Das Ergebnis liefert laut Oliver Ullrich vom Anatomischen Institut der Uni Zürich eine Bruchteil zur Antwort auf die grosse Frage, ob Moleküle lange Reisen durch den Weltraum und den Wiedereintritt in eine Atmosphäre schaffen können.

So überrascht Ullrich von Ergebnissen ist, so nachdenklich stimmen sie ihn: «Das Ergebnis zeigt, dass es gar nicht unwahrscheinlich ist, dass trotz aller Vorsichtsmassnahmen Raumfahrzeuge auch DNA irdischen Ursprunges an ihre Landestelle auf Planeten und Kometen mitbringen können.» Das müsse man im Griff haben, wenn man nach Leben ausserhalb der Erde suche. «Sonst hinterlässt ein Mars-Rover die DNA auf dem roten Planeten, und die nächste Mission findet sie dann als Hinweise auf ausserirdisches Leben. Wir müssen schauen, dass wir uns nicht selbst wieder finden», so Ullrich.

Cora Thiel und Oliver Ullrich bergen die DNA-Proben von der Aussenseite der Rakete.

Cora Thiel und Oliver Ullrich bergen die DNA-Proben von der Aussenseite der Rakete.

Adrian Mettauer

Wissenschafter sind schon länger der Ansicht, dass DNA durchaus auch aus dem All zu uns gelangen könnte, denn die Erde ist nicht isoliert: Etwa in extraterrestrischem Material aus Staub und Meteoriten, das in rund 100 Tonnen täglich auf die Erde trifft.

Vor dem Start wird sterilisiert

Bereits heute würden Raumsonden, die zur Landung auf ein ausserirdisches Objekt geschickt werden, in Räumen gesäubert, die steriler sind als Operationssääle. «Sämtliche Bakterien und DNA-Spuren lassen sich allerdings nie entfernen», gibt Ullrich zu bedenken.

Das Experiment mit der DNA war eine spontane Idee der Zürcher Forscher.

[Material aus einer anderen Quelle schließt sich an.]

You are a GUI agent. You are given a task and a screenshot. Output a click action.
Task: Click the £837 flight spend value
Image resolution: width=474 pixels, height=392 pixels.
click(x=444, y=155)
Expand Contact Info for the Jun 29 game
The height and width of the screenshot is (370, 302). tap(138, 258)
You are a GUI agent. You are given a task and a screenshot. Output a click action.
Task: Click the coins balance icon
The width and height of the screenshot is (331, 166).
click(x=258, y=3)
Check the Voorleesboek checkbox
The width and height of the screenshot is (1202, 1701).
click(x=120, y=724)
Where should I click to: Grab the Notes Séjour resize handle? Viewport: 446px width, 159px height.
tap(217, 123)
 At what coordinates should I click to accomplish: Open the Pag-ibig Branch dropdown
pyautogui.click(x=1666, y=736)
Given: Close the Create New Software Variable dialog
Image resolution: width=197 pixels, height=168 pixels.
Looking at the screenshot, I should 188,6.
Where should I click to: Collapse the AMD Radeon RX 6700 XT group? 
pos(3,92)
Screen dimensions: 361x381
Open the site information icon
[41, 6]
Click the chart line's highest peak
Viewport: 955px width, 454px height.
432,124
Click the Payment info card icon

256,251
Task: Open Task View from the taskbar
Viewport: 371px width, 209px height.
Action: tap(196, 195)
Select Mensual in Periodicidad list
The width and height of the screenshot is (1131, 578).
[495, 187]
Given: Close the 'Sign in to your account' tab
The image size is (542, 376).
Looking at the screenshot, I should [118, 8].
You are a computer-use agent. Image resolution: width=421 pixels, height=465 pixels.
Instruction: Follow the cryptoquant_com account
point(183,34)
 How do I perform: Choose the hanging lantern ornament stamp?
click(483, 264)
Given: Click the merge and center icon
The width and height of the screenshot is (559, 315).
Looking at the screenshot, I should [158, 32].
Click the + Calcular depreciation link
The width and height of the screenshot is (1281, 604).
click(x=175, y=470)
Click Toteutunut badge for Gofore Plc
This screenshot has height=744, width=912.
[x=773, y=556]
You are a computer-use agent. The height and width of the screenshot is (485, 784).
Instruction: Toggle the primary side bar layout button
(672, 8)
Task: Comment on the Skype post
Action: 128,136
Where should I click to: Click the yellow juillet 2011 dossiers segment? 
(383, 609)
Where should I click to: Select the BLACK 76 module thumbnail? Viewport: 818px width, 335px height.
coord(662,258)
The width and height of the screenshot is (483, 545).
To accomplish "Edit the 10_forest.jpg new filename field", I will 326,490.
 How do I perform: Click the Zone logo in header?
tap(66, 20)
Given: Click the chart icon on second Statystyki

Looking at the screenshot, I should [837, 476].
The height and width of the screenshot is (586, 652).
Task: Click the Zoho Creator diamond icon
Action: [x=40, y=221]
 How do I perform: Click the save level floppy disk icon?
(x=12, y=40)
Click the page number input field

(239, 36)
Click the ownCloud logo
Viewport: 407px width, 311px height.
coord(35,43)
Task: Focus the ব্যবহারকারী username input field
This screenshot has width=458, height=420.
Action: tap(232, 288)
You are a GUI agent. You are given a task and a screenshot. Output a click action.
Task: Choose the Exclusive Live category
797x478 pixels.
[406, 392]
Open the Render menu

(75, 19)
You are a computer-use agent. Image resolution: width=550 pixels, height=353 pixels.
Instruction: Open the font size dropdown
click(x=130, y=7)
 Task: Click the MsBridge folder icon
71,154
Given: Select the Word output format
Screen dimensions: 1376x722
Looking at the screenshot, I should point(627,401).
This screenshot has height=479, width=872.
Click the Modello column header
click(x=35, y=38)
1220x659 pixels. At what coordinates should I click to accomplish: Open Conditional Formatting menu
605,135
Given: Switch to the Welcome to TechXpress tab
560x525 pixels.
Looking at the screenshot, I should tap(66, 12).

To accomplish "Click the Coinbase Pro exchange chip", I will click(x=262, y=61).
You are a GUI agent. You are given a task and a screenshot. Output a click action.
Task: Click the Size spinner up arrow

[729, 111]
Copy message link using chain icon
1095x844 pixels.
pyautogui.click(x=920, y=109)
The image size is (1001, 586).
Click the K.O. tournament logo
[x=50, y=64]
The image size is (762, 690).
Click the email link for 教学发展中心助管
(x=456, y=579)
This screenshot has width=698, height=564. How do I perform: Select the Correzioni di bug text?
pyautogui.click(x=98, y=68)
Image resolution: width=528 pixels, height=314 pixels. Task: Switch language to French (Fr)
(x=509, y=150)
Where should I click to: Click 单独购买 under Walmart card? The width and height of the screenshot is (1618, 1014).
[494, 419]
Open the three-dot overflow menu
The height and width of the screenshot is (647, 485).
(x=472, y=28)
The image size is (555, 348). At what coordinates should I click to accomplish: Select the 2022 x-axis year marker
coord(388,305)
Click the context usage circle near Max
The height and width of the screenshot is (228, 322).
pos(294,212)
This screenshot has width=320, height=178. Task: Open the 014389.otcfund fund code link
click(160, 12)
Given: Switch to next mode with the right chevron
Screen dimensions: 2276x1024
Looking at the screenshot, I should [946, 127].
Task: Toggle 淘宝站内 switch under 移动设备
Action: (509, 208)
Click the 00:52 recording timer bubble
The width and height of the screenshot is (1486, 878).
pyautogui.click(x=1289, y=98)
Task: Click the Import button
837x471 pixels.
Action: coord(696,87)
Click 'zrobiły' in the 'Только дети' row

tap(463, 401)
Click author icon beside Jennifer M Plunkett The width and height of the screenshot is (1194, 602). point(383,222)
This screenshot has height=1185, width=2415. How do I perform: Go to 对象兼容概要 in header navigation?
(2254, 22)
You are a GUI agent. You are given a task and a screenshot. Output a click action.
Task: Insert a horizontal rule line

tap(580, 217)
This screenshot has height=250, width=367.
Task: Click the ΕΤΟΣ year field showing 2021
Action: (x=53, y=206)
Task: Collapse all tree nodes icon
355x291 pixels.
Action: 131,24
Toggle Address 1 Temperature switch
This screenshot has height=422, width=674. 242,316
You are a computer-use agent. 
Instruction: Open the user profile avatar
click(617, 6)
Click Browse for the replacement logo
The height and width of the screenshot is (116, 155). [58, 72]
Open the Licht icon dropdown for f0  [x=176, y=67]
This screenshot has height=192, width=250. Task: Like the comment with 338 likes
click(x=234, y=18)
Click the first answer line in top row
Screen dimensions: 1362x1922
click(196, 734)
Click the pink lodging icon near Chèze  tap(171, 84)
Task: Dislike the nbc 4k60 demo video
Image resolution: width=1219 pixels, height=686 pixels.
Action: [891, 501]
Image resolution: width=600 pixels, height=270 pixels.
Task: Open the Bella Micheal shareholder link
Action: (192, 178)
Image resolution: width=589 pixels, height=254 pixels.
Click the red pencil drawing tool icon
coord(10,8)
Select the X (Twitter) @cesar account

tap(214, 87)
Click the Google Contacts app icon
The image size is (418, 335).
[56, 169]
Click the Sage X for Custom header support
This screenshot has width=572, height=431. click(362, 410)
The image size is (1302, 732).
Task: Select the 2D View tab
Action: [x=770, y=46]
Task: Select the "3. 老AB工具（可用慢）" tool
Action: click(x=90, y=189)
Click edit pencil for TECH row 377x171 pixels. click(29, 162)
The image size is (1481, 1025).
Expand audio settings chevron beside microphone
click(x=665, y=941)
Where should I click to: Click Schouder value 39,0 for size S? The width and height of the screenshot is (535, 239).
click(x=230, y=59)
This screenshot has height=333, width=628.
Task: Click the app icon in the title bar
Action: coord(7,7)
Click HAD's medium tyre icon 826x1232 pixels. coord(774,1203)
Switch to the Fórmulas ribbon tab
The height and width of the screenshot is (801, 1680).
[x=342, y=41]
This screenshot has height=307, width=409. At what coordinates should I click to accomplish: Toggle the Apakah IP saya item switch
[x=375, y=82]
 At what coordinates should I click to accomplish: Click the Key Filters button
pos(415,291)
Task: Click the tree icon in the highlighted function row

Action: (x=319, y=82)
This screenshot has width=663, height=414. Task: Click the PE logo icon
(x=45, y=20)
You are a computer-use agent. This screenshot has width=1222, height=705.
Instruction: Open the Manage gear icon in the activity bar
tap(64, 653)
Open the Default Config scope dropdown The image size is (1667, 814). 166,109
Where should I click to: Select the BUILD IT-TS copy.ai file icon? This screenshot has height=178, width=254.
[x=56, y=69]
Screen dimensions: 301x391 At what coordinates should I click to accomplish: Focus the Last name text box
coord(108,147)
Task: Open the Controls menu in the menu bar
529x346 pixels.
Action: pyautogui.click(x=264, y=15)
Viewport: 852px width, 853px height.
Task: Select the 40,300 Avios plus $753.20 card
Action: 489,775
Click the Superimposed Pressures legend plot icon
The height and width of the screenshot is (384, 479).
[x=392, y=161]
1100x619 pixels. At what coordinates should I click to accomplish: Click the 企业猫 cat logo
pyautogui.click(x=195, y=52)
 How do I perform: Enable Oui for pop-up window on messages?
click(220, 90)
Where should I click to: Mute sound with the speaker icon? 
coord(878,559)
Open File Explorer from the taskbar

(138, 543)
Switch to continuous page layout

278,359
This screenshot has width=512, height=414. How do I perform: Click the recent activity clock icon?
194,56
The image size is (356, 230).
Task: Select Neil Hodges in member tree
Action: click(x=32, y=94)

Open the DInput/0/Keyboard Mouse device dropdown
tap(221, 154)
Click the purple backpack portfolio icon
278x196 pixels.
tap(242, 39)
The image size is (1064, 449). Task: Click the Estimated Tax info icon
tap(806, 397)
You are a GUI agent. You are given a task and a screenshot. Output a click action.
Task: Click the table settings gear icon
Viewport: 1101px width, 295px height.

Die Texus-49-Rakete benutzten Ullrich und seine Kollegin Cora Thiel eigentlich dazu, die Auswirkungen der Schwerelosigkeit auf menschliche Zellen zu untersuchen. Plötzlich, so Ullrich, hätten sie die Idee gehabt, einen sogenannten Stabilitätstest mit Erbgut durchzuführen. Laut Ullrich wurde ein solches Experiment noch nie zuvor durchgeführt.